Hugs goodbye for Tracy and laughter that I would see her again the next day although she wasn't going to leave Milwaukee for nearly 24 hours. I was relieved when my tickets were printed and I had them in my hand and I was on my first train. This was a 90 minute commuter train to Chicago via the airport. Whizzed by. Really not sure what I did except for a bit of writing and some staring out the window. If I was in the mood for downtown after Milwaukee then Union Station Chicago didn't disappoint. I took a stroll around a few blocks as I had an hour or so before the next train. I went down to the post office and sent some stuff home. I wish now that I'd had a bit more time to explore the station itself – everyone's been saying how wonderful it is. All I saw was the line to the train – and then someone's calling my name – it's Arie Moyal regular tuttler and one of last year's SXSW buddies course, he's also getting the train to Austin. Somehow it's completely not out of the ordinary at all for me to be in a train station in a city I've never visited before and to bump into someone I see most weeks in London and for neither of us to be particularly phased by it.
The bad news when we got on the train was that there were very few power outlets in the whole train and none at all in our car – there were three other people admitting to being headed for SXSW and all were dismayed by the lack of power, especially the pair who seemed to have counted on this time to put some finishing touches to some software they wanted to show off.. I need to write something about what I've picked up about seat allocation on Amtrak. Anyway, knowing that the train was bound to be pretty full given that I'd had to beg for my reservation at 12.30 the previous night I let go of finding the perfect seat and just sat down. Next to Marisa Hricovsky (I didn't find out her name till much later) an artist from Chicago heading down to Dallas to see a friend of her's MFA show.
I did some writing, ate some lunch, satisfied myself that the power situation was indeed as dire as it seemed and went back to sit and snooze a little. Remembering the guy I sat next to on the way to Seattle whom I didn't talk to hardly at all and regretted it later, I made an opening gambit by offering Marisa some gum. “No Thankyou” she said very clearly in what struck me as a “don't take candy from strangers” voice. OK snooze.

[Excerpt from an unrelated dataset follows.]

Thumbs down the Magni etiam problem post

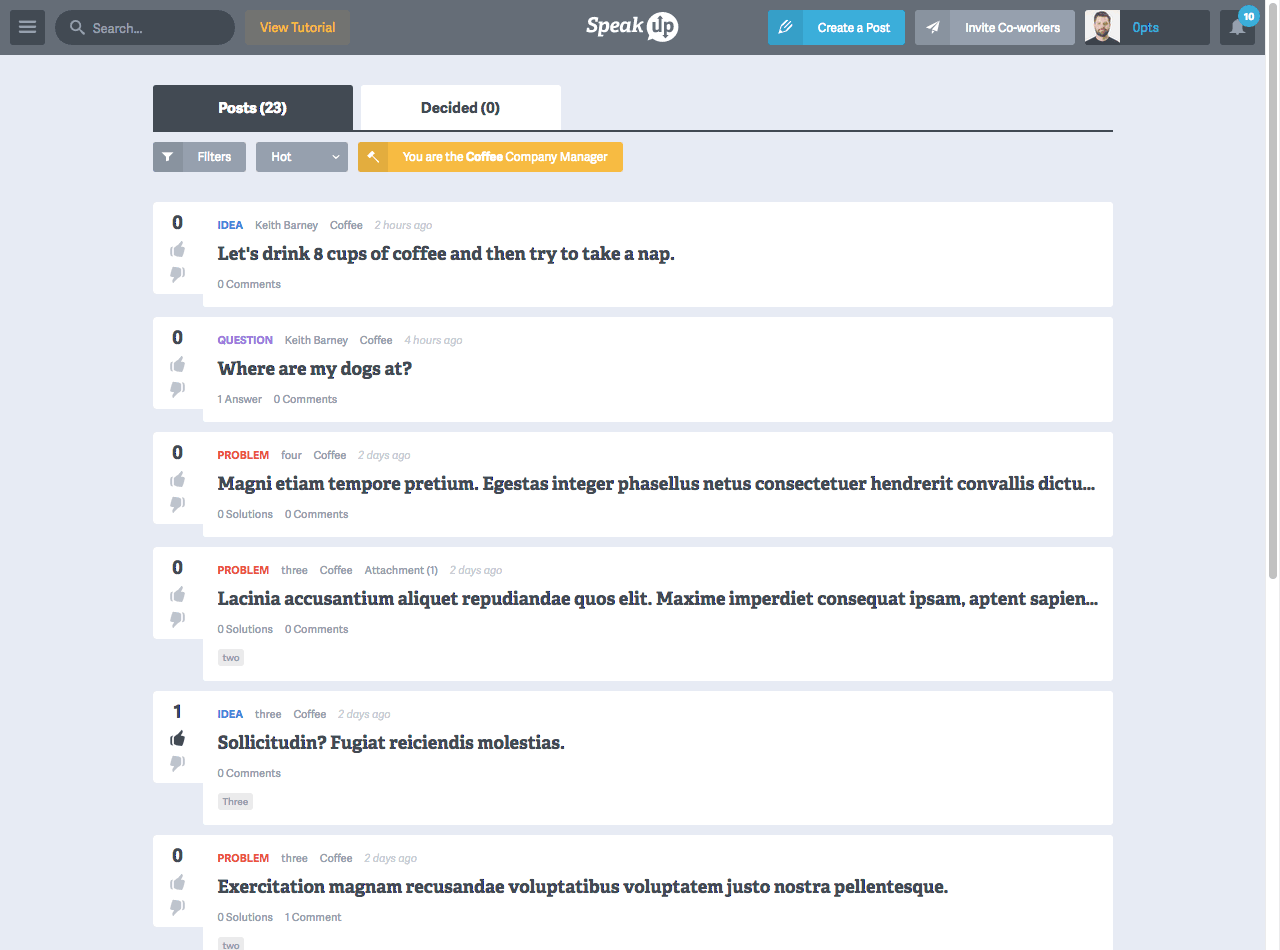click(178, 504)
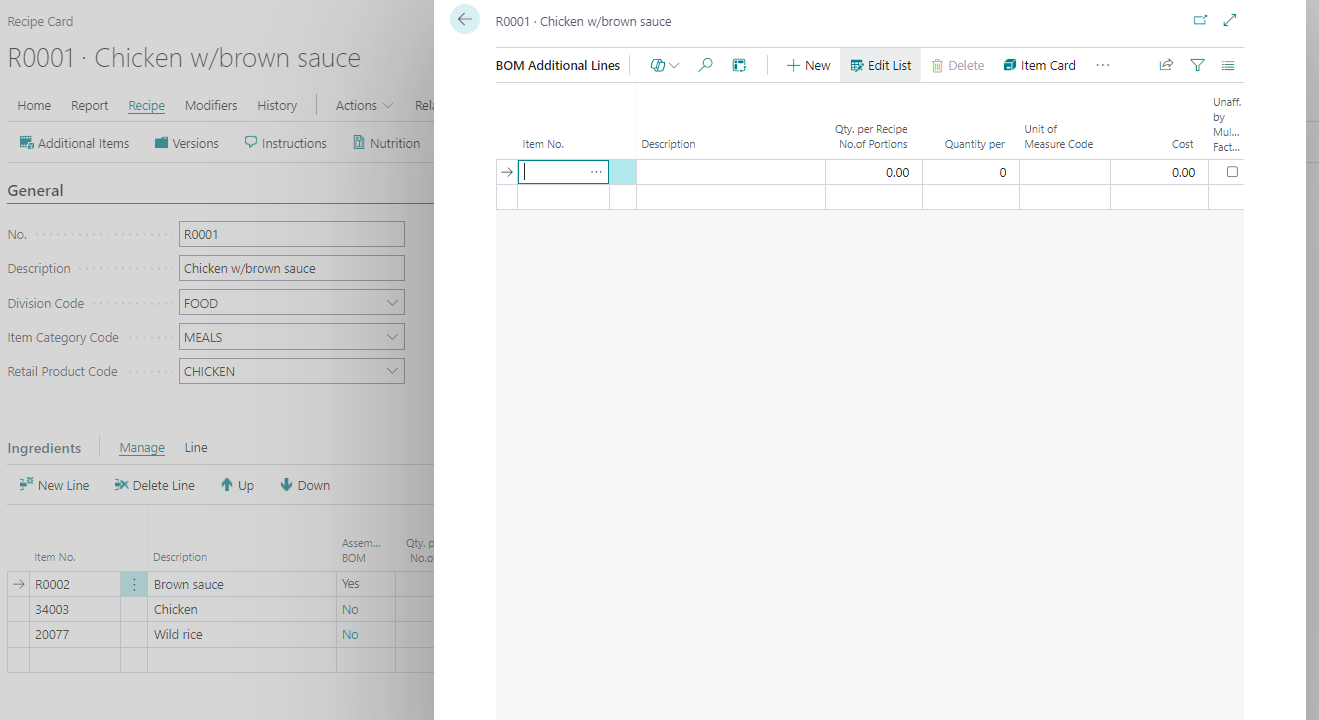1319x720 pixels.
Task: Expand page to full width icon
Action: pyautogui.click(x=1230, y=20)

I don't know exactly how the conversation started now but after I woke, Marisa and I were talking (ok, mostly Marisa was talking and I was uh-huh-ing) for most of the rest of the day. She works with ceramics but wants to do more inter-disciplinary work. We shared stories of “people who don't understand” and talked about the importance of just making stuff. Her stuff includes porcelain maggots, a cockroach fashion parade (you dress up dogs, why not cockroaches?) and a set of teapots that look they got mixed up with alligator skin handbags in the teleportation device from The Fly. Beautiful. What a privilege to accidentally end up sitting with an artist. We exchanged mailing addresses to indulge our mutual enjoyment of postal art, which is when I found out her name, she said it comes from the name of a Slovakian town (i'm guessing Hričovské Podhradie)
We ended our evening sharing headphones to watch The Never Ending Story on her laptop. But it was the early ending story for me because I just went off to sleep.